▶ [GIVEN EXERCISE]
Copy every one of the following rows verbatim, line for line.
※ ※ ※
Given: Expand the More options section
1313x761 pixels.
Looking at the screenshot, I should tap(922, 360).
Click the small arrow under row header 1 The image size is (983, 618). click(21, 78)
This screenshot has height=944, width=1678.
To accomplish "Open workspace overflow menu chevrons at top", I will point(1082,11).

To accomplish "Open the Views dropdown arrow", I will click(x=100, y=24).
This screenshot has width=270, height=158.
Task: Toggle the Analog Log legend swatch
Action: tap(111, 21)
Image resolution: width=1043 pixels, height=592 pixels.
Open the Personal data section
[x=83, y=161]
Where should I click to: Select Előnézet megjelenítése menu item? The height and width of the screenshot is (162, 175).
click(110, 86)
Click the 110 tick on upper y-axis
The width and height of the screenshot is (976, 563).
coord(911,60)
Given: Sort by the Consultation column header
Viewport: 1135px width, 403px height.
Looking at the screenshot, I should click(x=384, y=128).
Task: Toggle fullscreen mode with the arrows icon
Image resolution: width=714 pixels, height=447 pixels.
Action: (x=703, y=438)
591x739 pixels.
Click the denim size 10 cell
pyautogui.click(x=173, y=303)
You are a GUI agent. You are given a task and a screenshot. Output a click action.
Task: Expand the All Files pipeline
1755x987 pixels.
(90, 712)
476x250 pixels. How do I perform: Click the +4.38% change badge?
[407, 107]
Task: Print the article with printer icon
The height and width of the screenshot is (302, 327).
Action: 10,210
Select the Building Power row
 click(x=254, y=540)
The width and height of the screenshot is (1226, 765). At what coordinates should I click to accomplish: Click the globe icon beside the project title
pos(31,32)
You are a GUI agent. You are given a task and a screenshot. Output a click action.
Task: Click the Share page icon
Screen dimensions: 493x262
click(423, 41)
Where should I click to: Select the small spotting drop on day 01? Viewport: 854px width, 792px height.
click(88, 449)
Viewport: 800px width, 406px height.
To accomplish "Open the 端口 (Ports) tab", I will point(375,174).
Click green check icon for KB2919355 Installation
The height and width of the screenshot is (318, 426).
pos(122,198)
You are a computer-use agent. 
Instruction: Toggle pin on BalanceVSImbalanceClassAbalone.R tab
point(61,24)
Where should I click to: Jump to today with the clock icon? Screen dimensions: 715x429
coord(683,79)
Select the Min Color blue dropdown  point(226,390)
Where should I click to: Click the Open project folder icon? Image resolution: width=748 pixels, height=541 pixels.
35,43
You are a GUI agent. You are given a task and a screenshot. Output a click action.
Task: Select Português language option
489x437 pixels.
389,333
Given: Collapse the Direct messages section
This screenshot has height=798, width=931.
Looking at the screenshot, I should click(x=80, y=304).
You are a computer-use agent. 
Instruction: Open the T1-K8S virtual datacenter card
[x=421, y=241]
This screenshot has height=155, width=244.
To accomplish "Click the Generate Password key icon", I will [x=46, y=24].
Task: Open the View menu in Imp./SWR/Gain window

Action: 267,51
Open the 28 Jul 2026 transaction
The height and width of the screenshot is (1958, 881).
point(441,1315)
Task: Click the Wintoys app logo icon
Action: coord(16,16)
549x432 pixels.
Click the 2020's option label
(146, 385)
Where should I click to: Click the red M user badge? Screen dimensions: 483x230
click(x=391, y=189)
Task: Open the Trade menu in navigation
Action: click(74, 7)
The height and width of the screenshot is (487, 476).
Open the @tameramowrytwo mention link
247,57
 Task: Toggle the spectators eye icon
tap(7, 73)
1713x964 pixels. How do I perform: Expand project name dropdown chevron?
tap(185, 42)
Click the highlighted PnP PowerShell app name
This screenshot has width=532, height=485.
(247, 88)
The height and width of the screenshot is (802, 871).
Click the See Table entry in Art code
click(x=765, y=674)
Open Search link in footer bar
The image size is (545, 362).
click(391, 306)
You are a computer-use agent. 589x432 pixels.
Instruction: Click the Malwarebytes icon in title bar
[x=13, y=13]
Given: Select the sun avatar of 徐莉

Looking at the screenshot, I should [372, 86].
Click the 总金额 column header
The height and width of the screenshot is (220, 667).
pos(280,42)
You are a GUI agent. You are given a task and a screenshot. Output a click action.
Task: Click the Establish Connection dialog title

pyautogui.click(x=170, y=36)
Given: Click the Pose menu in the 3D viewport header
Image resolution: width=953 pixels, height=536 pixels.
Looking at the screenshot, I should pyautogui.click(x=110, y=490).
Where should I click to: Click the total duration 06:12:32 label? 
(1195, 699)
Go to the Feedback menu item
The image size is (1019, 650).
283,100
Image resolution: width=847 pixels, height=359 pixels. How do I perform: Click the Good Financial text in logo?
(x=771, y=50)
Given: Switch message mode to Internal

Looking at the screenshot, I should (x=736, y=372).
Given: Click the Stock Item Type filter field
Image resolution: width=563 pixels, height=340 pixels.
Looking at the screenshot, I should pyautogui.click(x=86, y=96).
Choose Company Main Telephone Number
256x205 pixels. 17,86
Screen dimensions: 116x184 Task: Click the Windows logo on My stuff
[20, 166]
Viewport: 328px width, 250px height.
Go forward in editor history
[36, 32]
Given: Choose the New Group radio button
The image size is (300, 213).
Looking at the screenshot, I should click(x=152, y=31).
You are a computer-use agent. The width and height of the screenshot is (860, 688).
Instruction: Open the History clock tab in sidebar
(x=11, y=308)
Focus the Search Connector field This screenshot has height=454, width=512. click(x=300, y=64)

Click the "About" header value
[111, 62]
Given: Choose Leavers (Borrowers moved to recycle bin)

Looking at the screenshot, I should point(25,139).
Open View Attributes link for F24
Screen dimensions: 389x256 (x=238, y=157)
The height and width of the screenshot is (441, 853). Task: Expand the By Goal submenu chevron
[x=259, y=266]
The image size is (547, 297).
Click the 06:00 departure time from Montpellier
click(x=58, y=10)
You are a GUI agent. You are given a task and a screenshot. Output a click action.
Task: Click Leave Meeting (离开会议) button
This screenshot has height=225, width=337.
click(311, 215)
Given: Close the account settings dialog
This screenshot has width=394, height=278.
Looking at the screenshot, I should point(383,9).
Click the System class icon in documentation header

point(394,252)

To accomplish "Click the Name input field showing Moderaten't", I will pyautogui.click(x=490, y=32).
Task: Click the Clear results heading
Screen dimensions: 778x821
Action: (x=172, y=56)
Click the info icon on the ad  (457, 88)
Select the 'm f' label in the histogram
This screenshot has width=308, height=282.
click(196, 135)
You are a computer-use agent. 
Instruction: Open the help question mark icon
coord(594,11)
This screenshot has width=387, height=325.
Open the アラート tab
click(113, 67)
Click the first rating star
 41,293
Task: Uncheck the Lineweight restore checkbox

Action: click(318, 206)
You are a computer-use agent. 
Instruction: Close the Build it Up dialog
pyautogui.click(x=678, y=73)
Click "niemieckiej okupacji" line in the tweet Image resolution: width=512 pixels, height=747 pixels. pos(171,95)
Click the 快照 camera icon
※ ※ ※
▶ [REPLY]
Given: Expand the More options section
1313x761 pixels.
Looking at the screenshot, I should tap(922, 360).
Click the small arrow under row header 1 The image size is (983, 618). click(21, 78)
This screenshot has height=944, width=1678.
To accomplish "Open workspace overflow menu chevrons at top", I will point(1082,11).

To accomplish "Open the Views dropdown arrow", I will click(x=100, y=24).
This screenshot has width=270, height=158.
Task: Toggle the Analog Log legend swatch
Action: tap(111, 21)
Image resolution: width=1043 pixels, height=592 pixels.
Open the Personal data section
[x=83, y=161]
Where should I click to: Select Előnézet megjelenítése menu item? The height and width of the screenshot is (162, 175).
click(110, 86)
Click the 110 tick on upper y-axis
The width and height of the screenshot is (976, 563).
coord(911,60)
Given: Sort by the Consultation column header
Viewport: 1135px width, 403px height.
Looking at the screenshot, I should click(x=384, y=128).
Task: Toggle fullscreen mode with the arrows icon
Image resolution: width=714 pixels, height=447 pixels.
Action: (x=703, y=438)
591x739 pixels.
Click the denim size 10 cell
pyautogui.click(x=173, y=303)
You are a GUI agent. You are given a task and a screenshot. Output a click action.
Task: Expand the All Files pipeline
1755x987 pixels.
(90, 712)
476x250 pixels. How do I perform: Click the +4.38% change badge?
[407, 107]
Task: Print the article with printer icon
The height and width of the screenshot is (302, 327).
Action: 10,210
Select the Building Power row
 click(x=254, y=540)
The width and height of the screenshot is (1226, 765). At what coordinates should I click to accomplish: Click the globe icon beside the project title
pos(31,32)
You are a GUI agent. You are given a task and a screenshot. Output a click action.
Task: Click the Share page icon
Screen dimensions: 493x262
click(423, 41)
Where should I click to: Select the small spotting drop on day 01? Viewport: 854px width, 792px height.
click(88, 449)
Viewport: 800px width, 406px height.
To accomplish "Open the 端口 (Ports) tab", I will point(375,174).
Click green check icon for KB2919355 Installation
The height and width of the screenshot is (318, 426).
pos(122,198)
You are a computer-use agent. 
Instruction: Toggle pin on BalanceVSImbalanceClassAbalone.R tab
point(61,24)
Where should I click to: Jump to today with the clock icon? Screen dimensions: 715x429
coord(683,79)
Select the Min Color blue dropdown  point(226,390)
Where should I click to: Click the Open project folder icon? Image resolution: width=748 pixels, height=541 pixels.
35,43
You are a GUI agent. You are given a task and a screenshot. Output a click action.
Task: Select Português language option
489x437 pixels.
389,333
Given: Collapse the Direct messages section
This screenshot has height=798, width=931.
Looking at the screenshot, I should click(x=80, y=304).
You are a computer-use agent. 
Instruction: Open the T1-K8S virtual datacenter card
[x=421, y=241]
This screenshot has height=155, width=244.
To accomplish "Click the Generate Password key icon", I will [x=46, y=24].
Task: Open the View menu in Imp./SWR/Gain window

Action: 267,51
Open the 28 Jul 2026 transaction
The height and width of the screenshot is (1958, 881).
point(441,1315)
Task: Click the Wintoys app logo icon
Action: coord(16,16)
549x432 pixels.
Click the 2020's option label
(146, 385)
Where should I click to: Click the red M user badge? Screen dimensions: 483x230
click(x=391, y=189)
Task: Open the Trade menu in navigation
Action: click(74, 7)
The height and width of the screenshot is (487, 476).
Open the @tameramowrytwo mention link
247,57
 Task: Toggle the spectators eye icon
tap(7, 73)
1713x964 pixels. How do I perform: Expand project name dropdown chevron?
tap(185, 42)
Click the highlighted PnP PowerShell app name
This screenshot has width=532, height=485.
(247, 88)
The height and width of the screenshot is (802, 871).
Click the See Table entry in Art code
click(x=765, y=674)
Open Search link in footer bar
The image size is (545, 362).
click(391, 306)
You are a computer-use agent. 589x432 pixels.
Instruction: Click the Malwarebytes icon in title bar
[x=13, y=13]
Given: Select the sun avatar of 徐莉

Looking at the screenshot, I should [372, 86].
Click the 总金额 column header
The height and width of the screenshot is (220, 667).
pos(280,42)
You are a GUI agent. You are given a task and a screenshot. Output a click action.
Task: Click the Establish Connection dialog title

pyautogui.click(x=170, y=36)
Given: Click the Pose menu in the 3D viewport header
Image resolution: width=953 pixels, height=536 pixels.
Looking at the screenshot, I should pyautogui.click(x=110, y=490).
Where should I click to: Click the total duration 06:12:32 label? 
(1195, 699)
Go to the Feedback menu item
The image size is (1019, 650).
283,100
Image resolution: width=847 pixels, height=359 pixels. How do I perform: Click the Good Financial text in logo?
(x=771, y=50)
Given: Switch message mode to Internal

Looking at the screenshot, I should (x=736, y=372).
Given: Click the Stock Item Type filter field
Image resolution: width=563 pixels, height=340 pixels.
Looking at the screenshot, I should pyautogui.click(x=86, y=96).
Choose Company Main Telephone Number
256x205 pixels. 17,86
Screen dimensions: 116x184 Task: Click the Windows logo on My stuff
[20, 166]
Viewport: 328px width, 250px height.
Go forward in editor history
[36, 32]
Given: Choose the New Group radio button
The image size is (300, 213).
Looking at the screenshot, I should click(x=152, y=31).
You are a computer-use agent. The width and height of the screenshot is (860, 688).
Instruction: Open the History clock tab in sidebar
(x=11, y=308)
Focus the Search Connector field This screenshot has height=454, width=512. click(x=300, y=64)

Click the "About" header value
[111, 62]
Given: Choose Leavers (Borrowers moved to recycle bin)

Looking at the screenshot, I should point(25,139).
Open View Attributes link for F24
Screen dimensions: 389x256 (x=238, y=157)
The height and width of the screenshot is (441, 853). Task: Expand the By Goal submenu chevron
[x=259, y=266]
The image size is (547, 297).
Click the 06:00 departure time from Montpellier
click(x=58, y=10)
You are a GUI agent. You are given a task and a screenshot. Output a click action.
Task: Click Leave Meeting (离开会议) button
This screenshot has height=225, width=337.
click(311, 215)
Given: Close the account settings dialog
This screenshot has width=394, height=278.
Looking at the screenshot, I should point(383,9).
Click the System class icon in documentation header

point(394,252)

To accomplish "Click the Name input field showing Moderaten't", I will pyautogui.click(x=490, y=32).
Task: Click the Clear results heading
Screen dimensions: 778x821
Action: (x=172, y=56)
Click the info icon on the ad  (457, 88)
Select the 'm f' label in the histogram
This screenshot has width=308, height=282.
click(196, 135)
You are a computer-use agent. 
Instruction: Open the help question mark icon
coord(594,11)
This screenshot has width=387, height=325.
Open the アラート tab
click(113, 67)
Click the first rating star
 41,293
Task: Uncheck the Lineweight restore checkbox

Action: click(318, 206)
You are a computer-use agent. 
Instruction: Close the Build it Up dialog
pyautogui.click(x=678, y=73)
Click "niemieckiej okupacji" line in the tweet Image resolution: width=512 pixels, height=747 pixels. pos(171,95)
Click the 快照 camera icon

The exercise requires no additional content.